Wheeling Wharf - Wheeling, West Virginia
Posted by: BruceS
N 40° 04.062 W 080° 43.482
17T E 523476 N 4435307
Sign giving history of the Wheeling wharf and its impact on the development of the city.
Waymark Code: WMJBXJ
Location: West Virginia, United States
Date Posted: 10/26/2013
Views: 2
Text of marker:
Wheeling Wharf
Front Door To The City On The Ohio River
The Wheeling Wharf played a crucial role in bring people and products to and from our growing city. The port has seen the arrival of visitors such as Lafayette, Meriwether Lewis, Mark Twain, and thousands of steamboat passengers. The port was also the debarkation point for La Belle cut nails, Marsh stogies, Mail Pouch tobacco and a host of other famous Wheeling products. The Wheeling Wharf was the point around which the city grew and prospered.
Transportation Crossroads
The Zane family chose this spot as the site for their village, in part, because it was the northernmost navigable point onf the Ohio River. In 1816, the steamboat George Washington was built for Captain Henry M. Shreve, marking the beginning of a shipbuilding industry that by 1879 had completed 99 steamboats. This area became a hub of transportation. Steamboat passengers could disembark at the wharf and be within a few steps of the railroad depot and in walking distance to the National Road heading west across the great Suspension Bridge.
Heavy Traffic
The Wheeling Wharf was an important stop along the Ohio River freight routes. At one time more cargo passed by Wheeling along the Ohio than any cargo that went through the Panama Canel. By the mid-1800s, three million people traveled the Ohio River annually. An account from the 1870s stated that one could regularly see fifty to seventy steamers leaving and passing the Wheeling Wharf. An example of how powerful the Wheeling river trade had become was that by 1871 the total tonnage of ships to be taxed was 116 vessels aggregating over 12,000 tons, growing to 445 vessels aggregating 45,856 tons by 1878. Today, Wheeling sees approximately 42,000,000 tons of cargo per year pass by Heritage Port, site of the former Wheeling Wharf.
Iron Rings
The iron rings embedded in the sandstone wall are relics from the era when steamboats used them to "tie-up" at the Port of Wheeling.

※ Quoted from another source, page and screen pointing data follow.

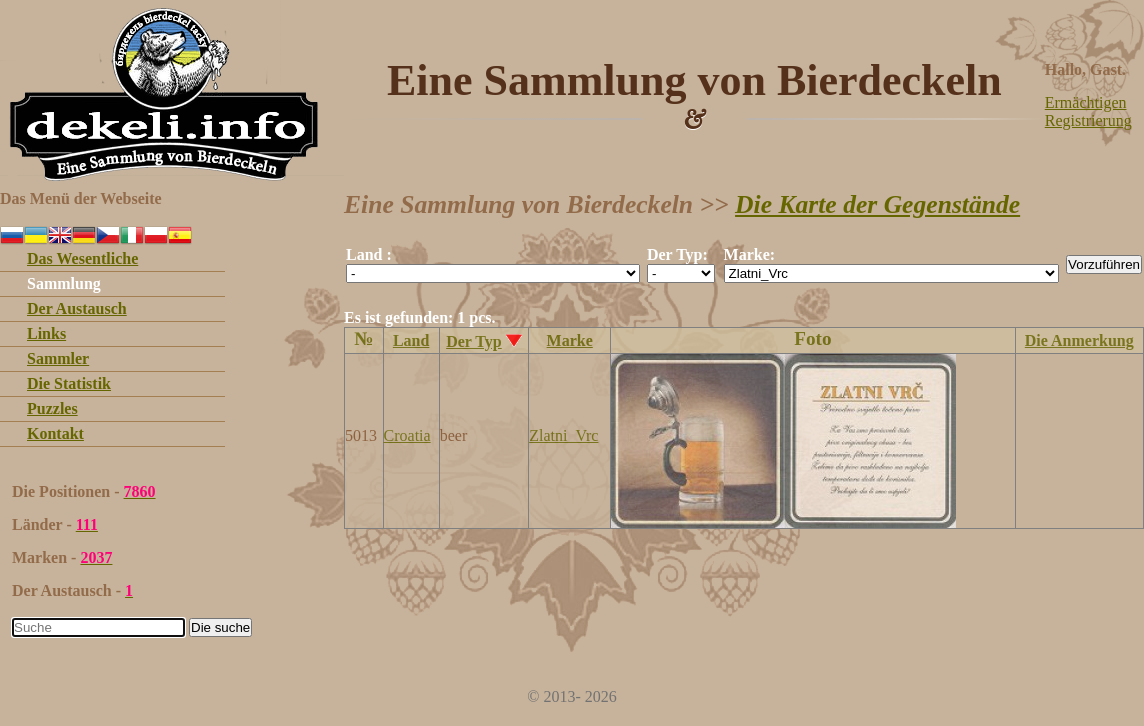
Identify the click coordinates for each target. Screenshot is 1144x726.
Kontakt (55, 433)
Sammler (58, 358)
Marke (570, 340)
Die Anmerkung (1079, 340)
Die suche (220, 627)
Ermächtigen (1086, 102)
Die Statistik (69, 383)
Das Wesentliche (82, 258)
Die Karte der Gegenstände (877, 204)
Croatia (407, 435)
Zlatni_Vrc (563, 435)
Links (46, 333)
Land (411, 340)
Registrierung (1088, 120)
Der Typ (474, 341)
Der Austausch (77, 308)
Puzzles (52, 408)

The advent of steam navigation on the Ohio River in 1811 marked the beginning of large scale immigration and industrialization in the Ohio Valley. In recognition of this commercial activity, the United States government designated Wheeling as a Port of Delivery on March 2 1831. At that time, the wharf stretched from 9th Street in North Wheeling to 23rd Street in Center Wheeling.